Task directions —
The records below are to be restated word for word, with their images omitted.
--- Record extracts Enclosed Below ---
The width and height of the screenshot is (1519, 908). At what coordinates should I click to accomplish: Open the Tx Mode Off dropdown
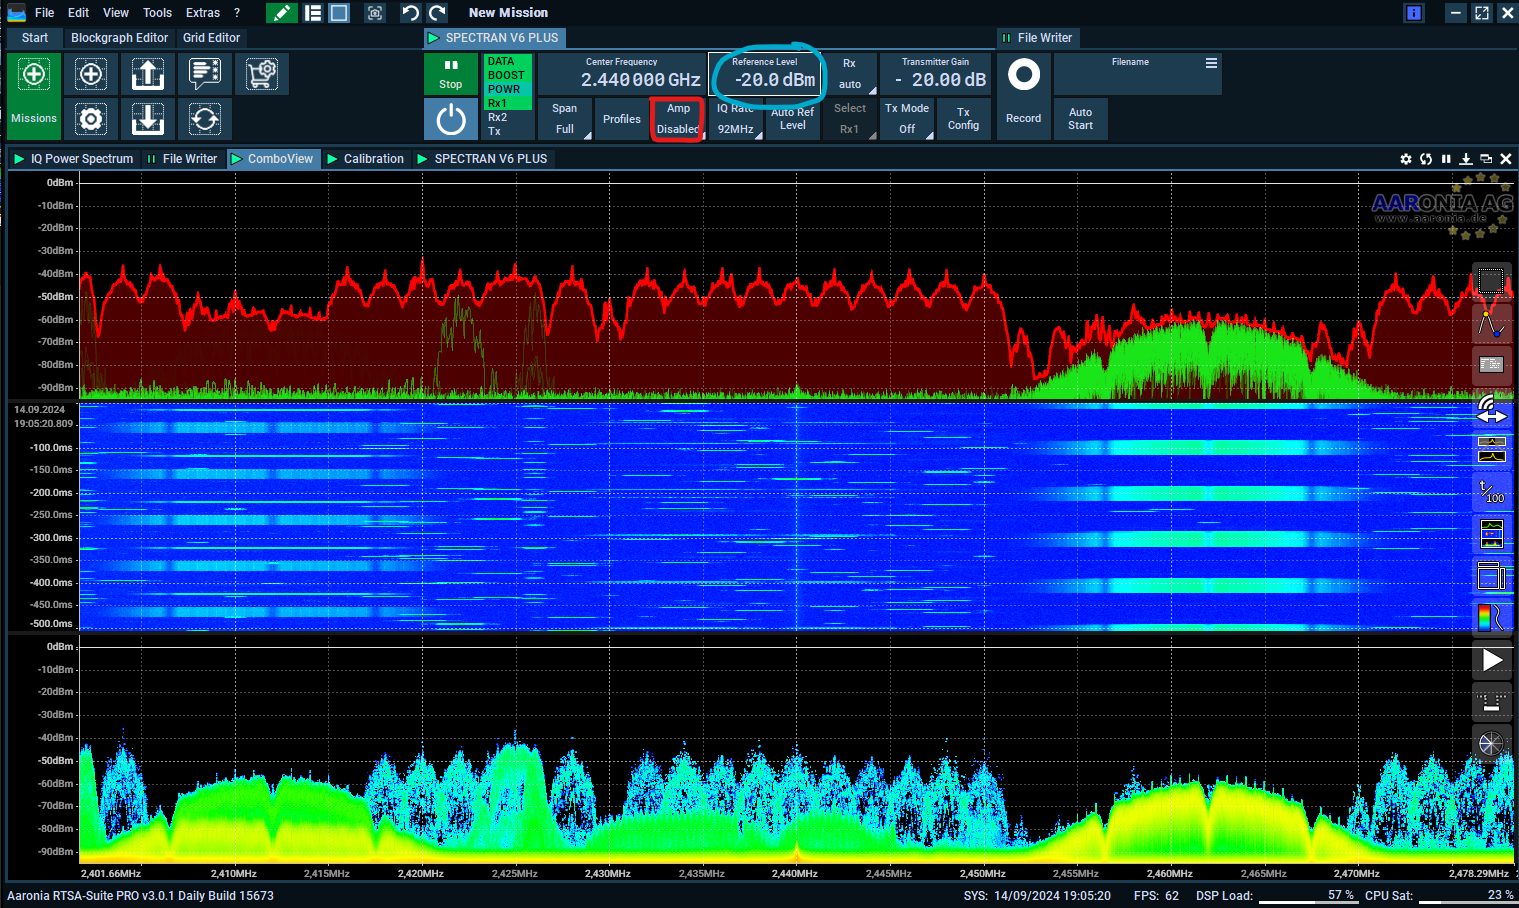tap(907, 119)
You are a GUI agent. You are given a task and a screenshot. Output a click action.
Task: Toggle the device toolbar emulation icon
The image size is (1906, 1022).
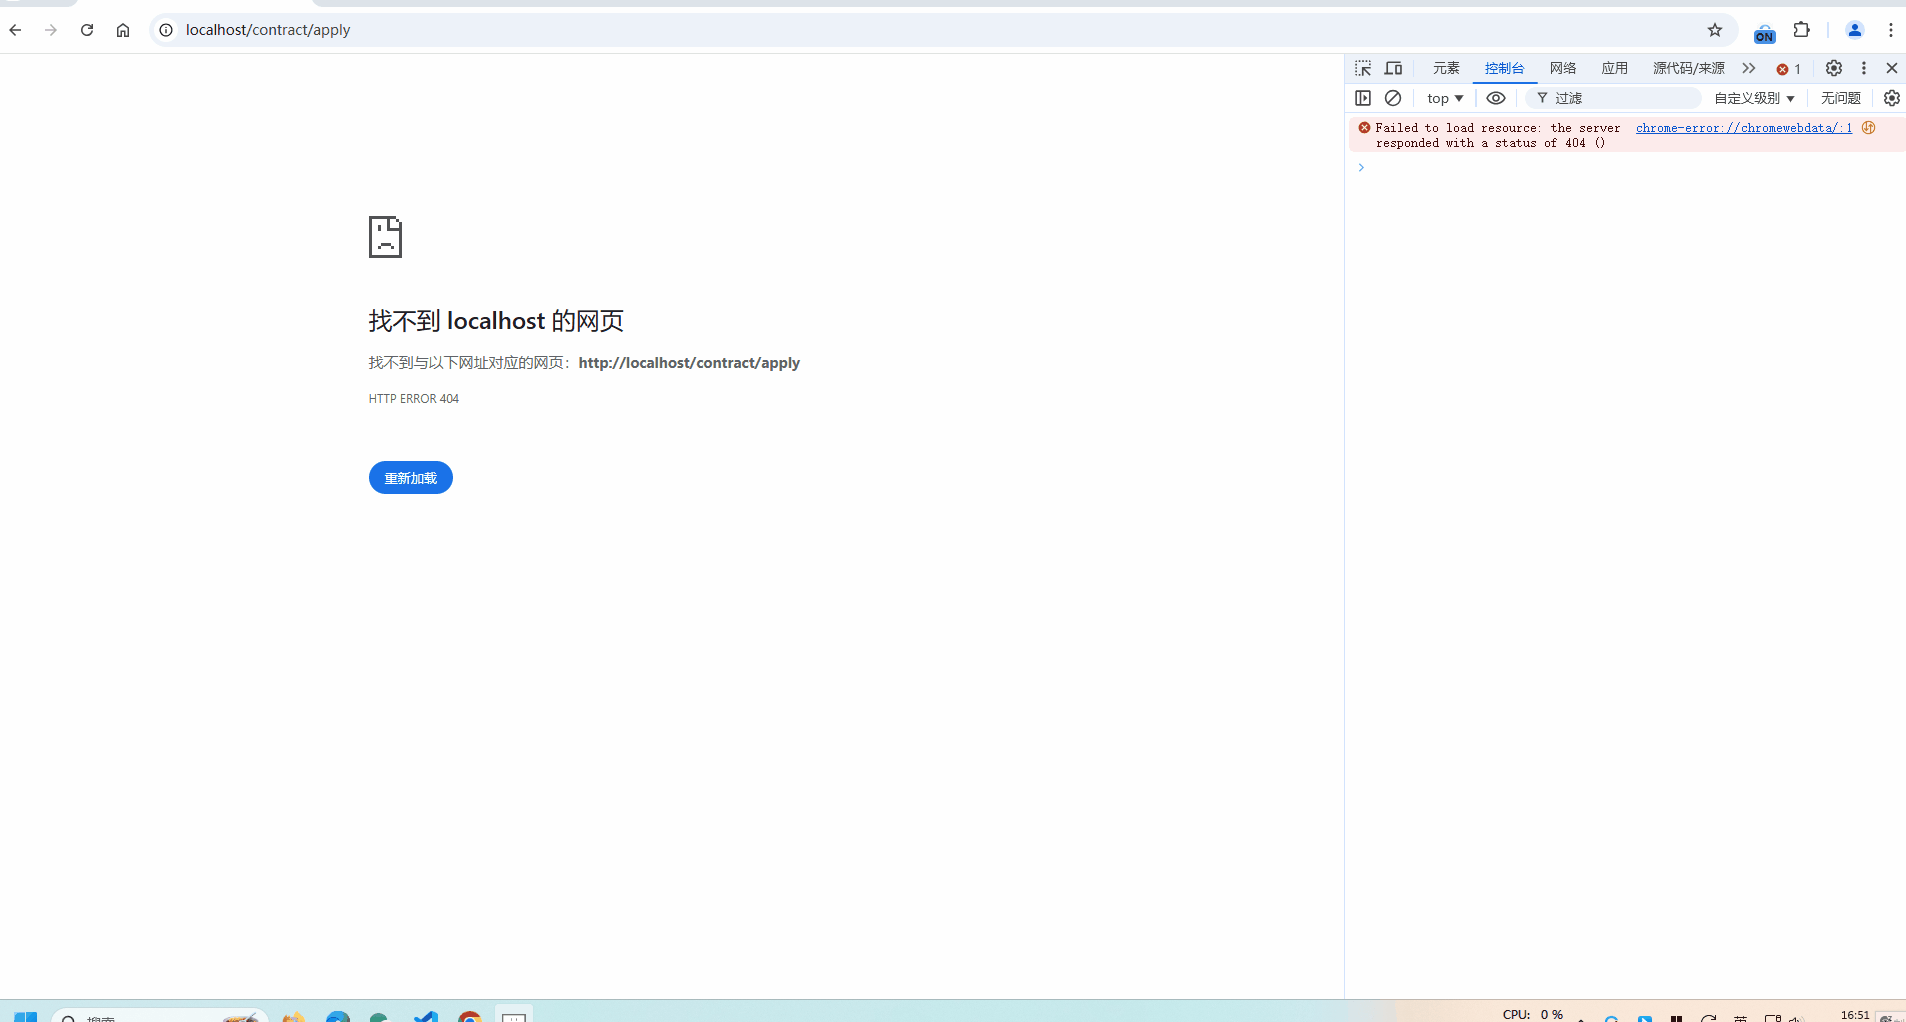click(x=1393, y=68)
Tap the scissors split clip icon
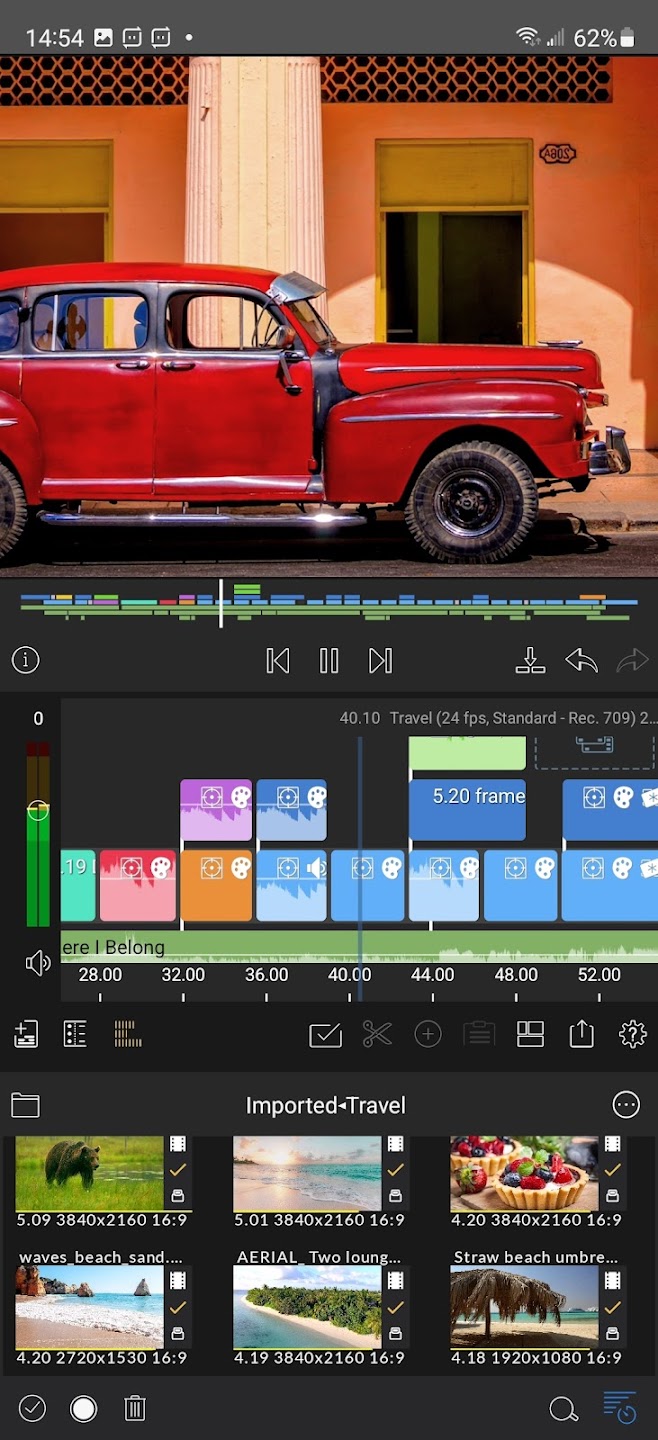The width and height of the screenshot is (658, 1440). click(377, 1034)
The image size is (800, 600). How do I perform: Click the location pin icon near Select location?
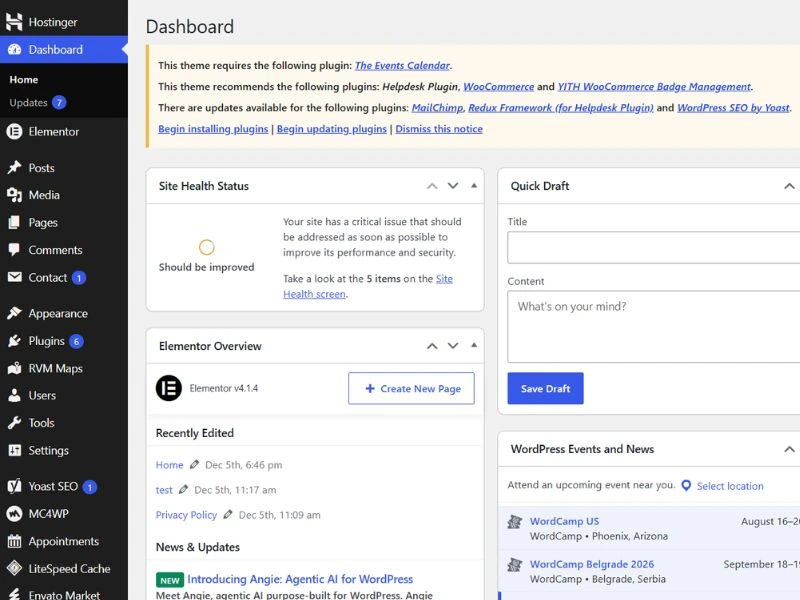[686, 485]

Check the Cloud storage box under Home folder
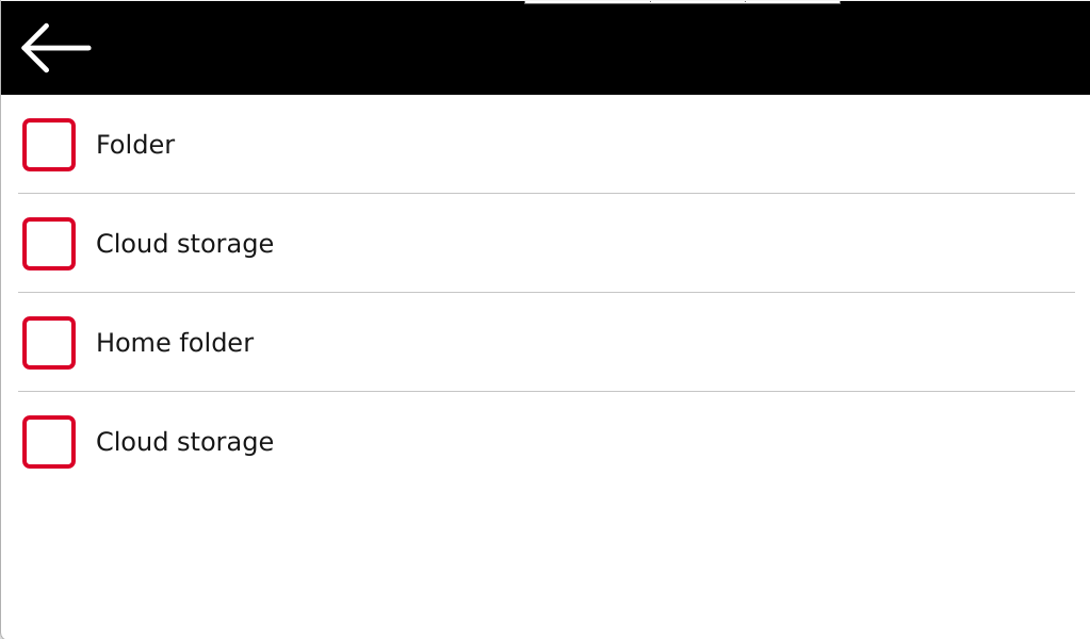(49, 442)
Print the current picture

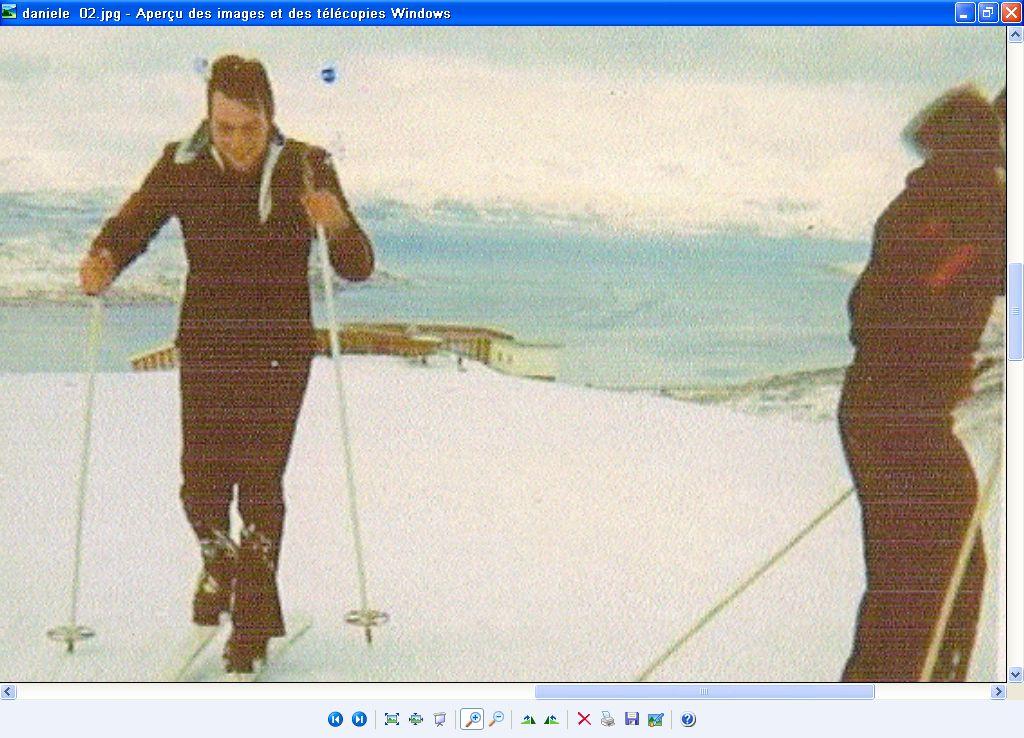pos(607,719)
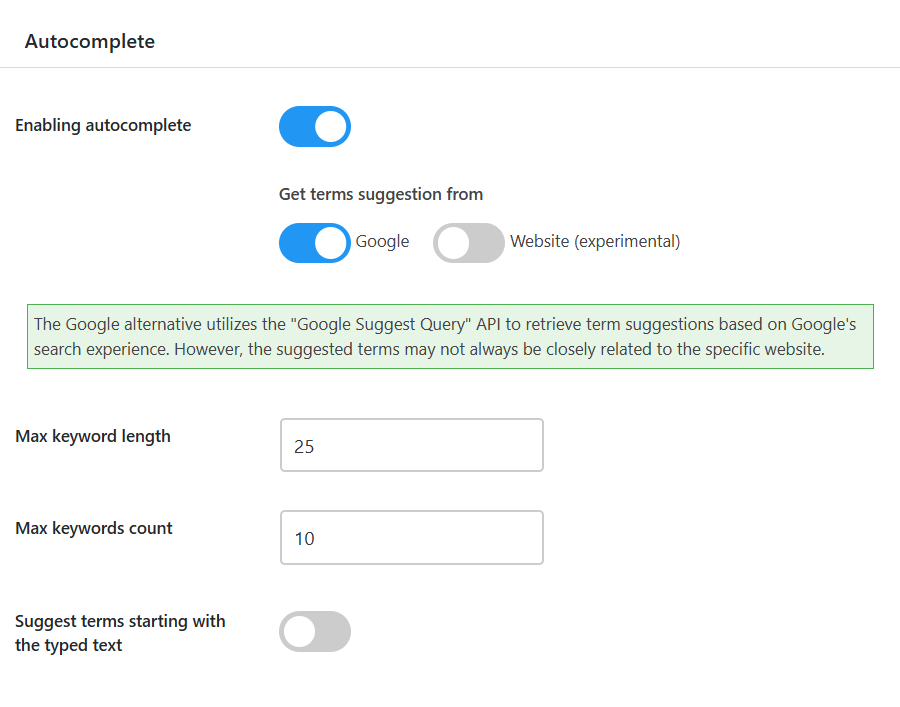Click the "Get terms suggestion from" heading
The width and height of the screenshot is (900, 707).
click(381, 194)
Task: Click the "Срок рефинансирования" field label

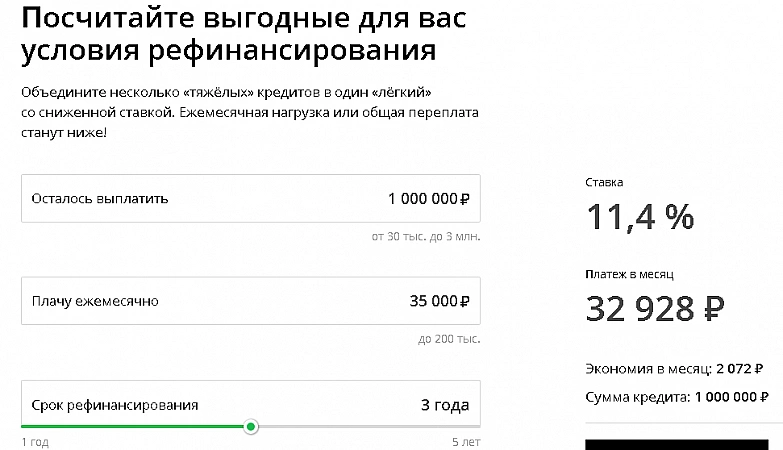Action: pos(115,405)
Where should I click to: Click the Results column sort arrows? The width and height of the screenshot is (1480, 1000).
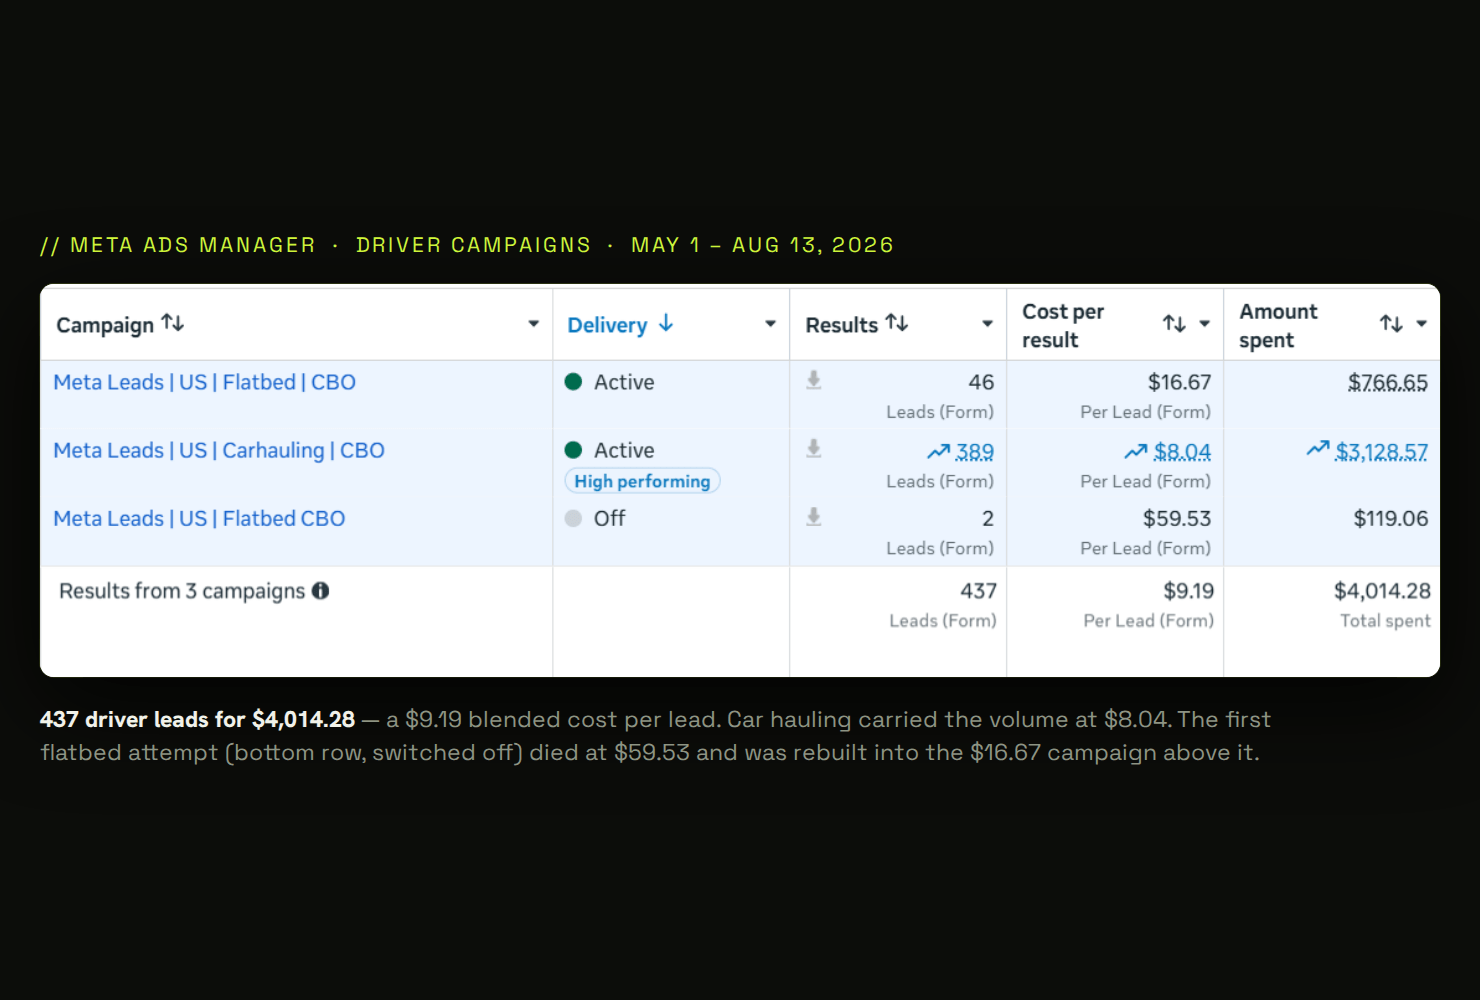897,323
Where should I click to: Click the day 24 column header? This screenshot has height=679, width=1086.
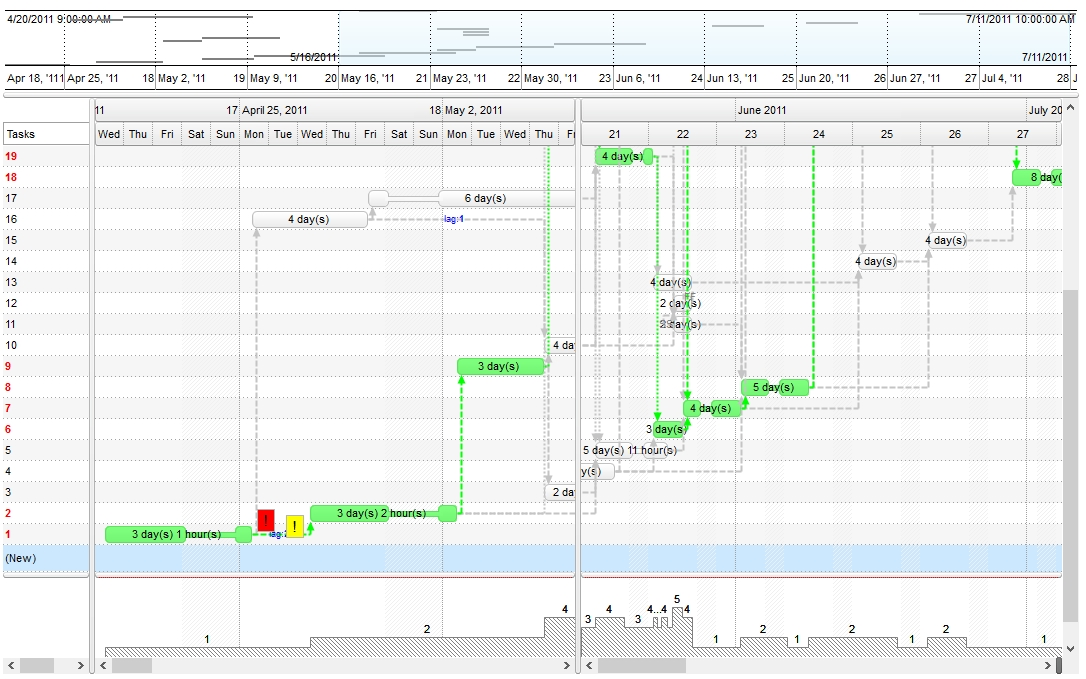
--- End of Enclosed Record extracts ---
The completed task —
The width and height of the screenshot is (1519, 908). At what coordinates should I click to accomplish: Open the Tx Mode Off dropdown
tap(907, 119)
You are a GUI agent. You are given a task and a screenshot. Output a click action.
Task: Toggle the device toolbar emulation icon
The image size is (1906, 1022).
click(x=1393, y=68)
Tap the scissors split clip icon
The width and height of the screenshot is (658, 1440). click(377, 1034)
The image size is (800, 600). How do I perform: Click the location pin icon near Select location?
[686, 485]

Check the Cloud storage box under Home folder
(49, 442)
Print the current picture

pos(607,719)
Click the "Get terms suggestion from" heading
The width and height of the screenshot is (900, 707).
click(381, 194)
Task: Click the "Срок рефинансирования" field label

Action: pos(115,405)
Where should I click to: Click the Results column sort arrows? The width and height of the screenshot is (1480, 1000).
897,323
Where should I click to: Click the day 24 column header? This screenshot has height=679, width=1086.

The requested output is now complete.